The FSB handed over the accused to Russia’s Investigative Committee, it said, adding that the suspect admitted that Ukrainian special services recruited him and was promised $100,000 and a European passport.
It further said that the suspect admitted he bought the scooter involved in the killing several months earlier and then received components to make a homemade bomb a few months later.
Separately, Interior Minister Irina Volk said on Telegram that the suspect was arrested in the village of Chernoe in the Moscow region.
Commenting on Kirillov’s death, Russian Foreign Ministry spokeswoman Maria Zakharova told reporters in a news conference in Moscow that the subject will be brought up at a UN Security Council meeting requested by Moscow on Dec. 20.
Later, Kremlin spokesman Dmitry Peskov told reporters that the relevant services in the country are working to clarify the details behind the incident.

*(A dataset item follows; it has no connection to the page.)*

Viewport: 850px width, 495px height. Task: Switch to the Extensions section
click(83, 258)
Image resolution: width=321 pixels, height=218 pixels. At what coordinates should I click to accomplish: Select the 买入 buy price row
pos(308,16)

“Of course, we know who ordered this terrorist attack, and we are fighting those who ordered it,” he said, adding that they will continue to fight Ukraine.
On Tuesday, Kirillov and his assistant were killed in an explosion on Moscow’s Ryazansky Prospekt.
Russian Investigative Committee spokeswoman Svetlana Petrenko said the explosion was caused by explosives planted on a scooter near the entrance of an apartment building in the area.
She went on to say that the committee has launched criminal investigations into the attack, later reporting that it has been classified as a “terrorist attack.”
Multiple Ukrainian media outlets, including state news agency Ukrinform, citing sources, said Kirillov was killed as part of a “special operation” by Ukraine’s State Security Service (SBU).
However, Ukrainian authorities have not officially taken responsibility for the assassination.
Kirillov’s killing also came a day after the SBU charged him in absentia with ordering the “use of chemical weapons against Ukraine’s Defense Forces.”